I am not arguing that there is a right or a wrong way to help a friend, but I am convinced that the truly compassionate and best kinds of friends are those that not only offer to help, but actually do something! Both of my parents have had cancer and I have seen an outpouring of love that has come from friends, loved ones, and even strangers in support for my family. However, my heart has never been more touched than it has by those people, who simply dropped off dinner for our family, gave a basket of little gifts to my mother, quilted a blanket for my father's hospital stay, or stopped by just to cheer me up. The list could go on and on!
There is a nonprofit organization called Action for Happiness. They write, “Connecting with people is vital for happiness and supporting others is critical for creating happy communities, yet when we are down or experiencing a rough patch in life (which we all do from time to time), it is easy to feel alone. And it can be hard to ask for support and help even from people we know well.” They go on to offer some suggestions for helping those you care about.
• Tune into how others are feeling. Try and pick up on your friend's feelings. If you think of a way to help, but aren't sure how it will be received, ask the person! Tell them you want to do such and such to help, and just want to make sure that is OK. Follow up with action!
• Simply be there for your friend. Sometimes the very best thing you can do is lend an hour to listen to your friend. Let them tell you how they are feeling.

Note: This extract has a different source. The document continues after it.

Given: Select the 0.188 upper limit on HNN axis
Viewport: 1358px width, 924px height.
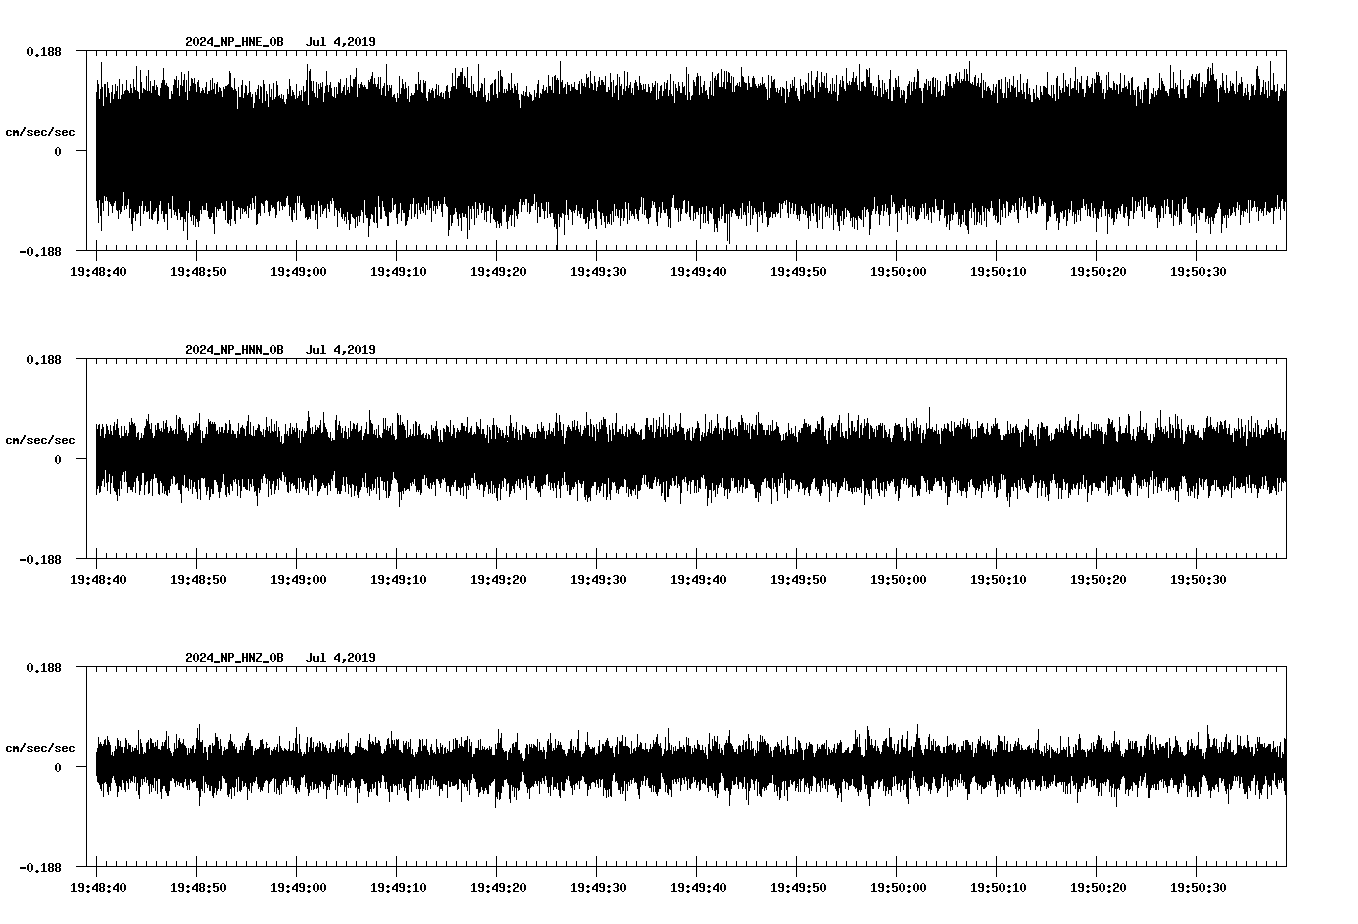Looking at the screenshot, I should point(43,359).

• Take the pressure off. Find a simple way to relieve some of the pressure from your friend's life. If they are struggling and have kids, pick the kids up and take them out to dinner and a movie so that your friend can have personal time to heal.

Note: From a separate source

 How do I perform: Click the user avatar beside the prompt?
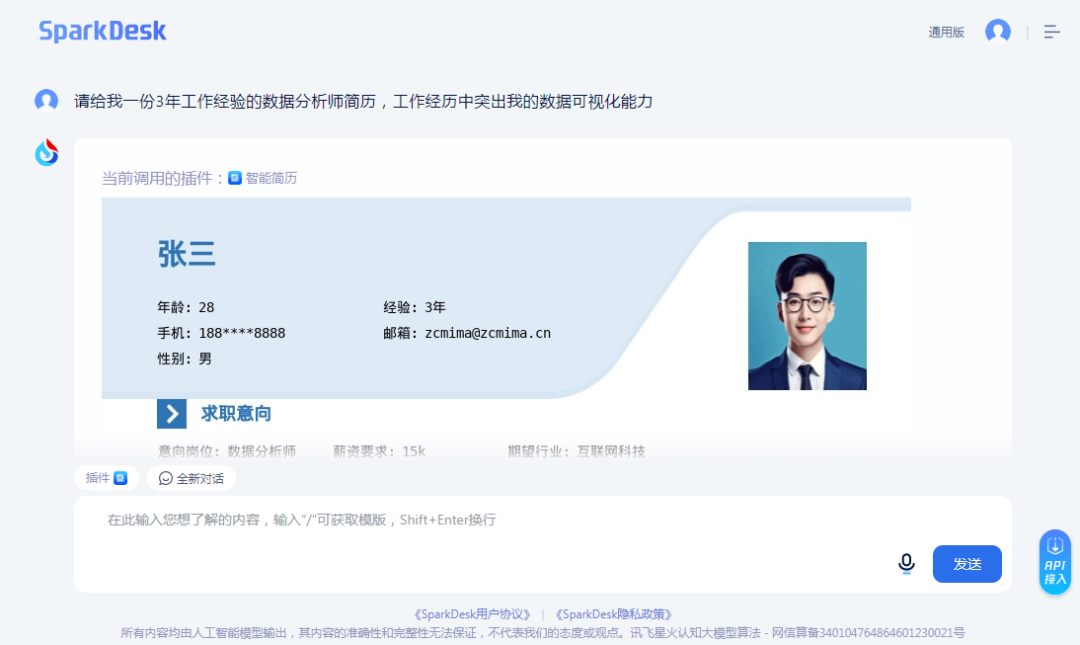46,101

• Keep in touch. Sometimes it is easy to offer help and wait for a friend to contact you. Reverse this by texting or calling your friend every couple days just to check in for a quick five-minute conversation.
Those in need rarely ask for help. Instead of offering to help a friend in need — do something to help your friend in need. One of the greatest experiences of humanity is helping those we care about. Your gesture of help doesn't have to be expensive or grandiose. Sometimes the very smallest things are those that touch our hearts the most. I urge my fellow community members to simply do something!